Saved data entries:

· · ·

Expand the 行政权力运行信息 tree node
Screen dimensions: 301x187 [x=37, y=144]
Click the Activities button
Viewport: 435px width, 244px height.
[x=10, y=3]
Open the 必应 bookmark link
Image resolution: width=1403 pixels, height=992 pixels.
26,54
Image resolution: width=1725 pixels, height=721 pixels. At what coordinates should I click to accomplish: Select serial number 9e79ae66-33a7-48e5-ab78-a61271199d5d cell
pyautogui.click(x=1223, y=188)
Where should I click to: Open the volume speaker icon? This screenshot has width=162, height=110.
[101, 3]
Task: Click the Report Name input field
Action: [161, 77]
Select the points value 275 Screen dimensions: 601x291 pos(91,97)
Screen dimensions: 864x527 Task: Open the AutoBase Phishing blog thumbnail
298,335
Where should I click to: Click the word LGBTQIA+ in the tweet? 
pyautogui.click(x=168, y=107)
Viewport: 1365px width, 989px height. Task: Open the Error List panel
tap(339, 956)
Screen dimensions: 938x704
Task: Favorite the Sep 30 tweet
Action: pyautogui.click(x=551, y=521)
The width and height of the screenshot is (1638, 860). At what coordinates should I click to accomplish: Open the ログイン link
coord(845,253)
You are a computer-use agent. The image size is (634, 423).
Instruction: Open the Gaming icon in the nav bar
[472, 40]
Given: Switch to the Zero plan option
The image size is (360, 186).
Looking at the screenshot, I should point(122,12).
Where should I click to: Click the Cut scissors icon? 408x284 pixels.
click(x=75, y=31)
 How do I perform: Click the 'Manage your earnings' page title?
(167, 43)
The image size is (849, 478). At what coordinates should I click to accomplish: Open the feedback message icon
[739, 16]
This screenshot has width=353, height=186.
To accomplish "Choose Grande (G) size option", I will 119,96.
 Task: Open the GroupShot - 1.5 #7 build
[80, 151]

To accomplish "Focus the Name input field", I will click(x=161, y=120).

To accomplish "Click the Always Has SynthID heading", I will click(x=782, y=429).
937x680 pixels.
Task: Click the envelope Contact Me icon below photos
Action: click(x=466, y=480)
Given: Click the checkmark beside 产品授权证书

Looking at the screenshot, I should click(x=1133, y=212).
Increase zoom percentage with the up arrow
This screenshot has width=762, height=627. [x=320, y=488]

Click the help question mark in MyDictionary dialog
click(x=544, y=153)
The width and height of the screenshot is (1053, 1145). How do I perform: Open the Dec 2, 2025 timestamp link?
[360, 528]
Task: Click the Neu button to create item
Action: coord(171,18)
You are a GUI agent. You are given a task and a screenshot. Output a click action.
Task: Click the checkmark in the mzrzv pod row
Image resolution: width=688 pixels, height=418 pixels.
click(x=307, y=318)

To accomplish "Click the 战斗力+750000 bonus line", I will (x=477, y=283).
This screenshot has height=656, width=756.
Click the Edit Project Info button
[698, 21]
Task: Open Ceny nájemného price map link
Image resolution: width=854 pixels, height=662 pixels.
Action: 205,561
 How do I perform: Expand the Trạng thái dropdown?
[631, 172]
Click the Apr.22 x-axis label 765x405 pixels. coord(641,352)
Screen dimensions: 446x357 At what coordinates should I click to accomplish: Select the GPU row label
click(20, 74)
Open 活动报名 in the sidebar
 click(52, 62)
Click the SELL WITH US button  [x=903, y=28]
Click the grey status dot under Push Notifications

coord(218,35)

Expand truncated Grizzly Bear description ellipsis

· · ·

ASSIGNED TASK: A complete answer gives every line of the records holding "option".

RESULT FOR THIS TASK:
Given: Switch to the Zero plan option
To accomplish "Choose Grande (G) size option", I will 119,96.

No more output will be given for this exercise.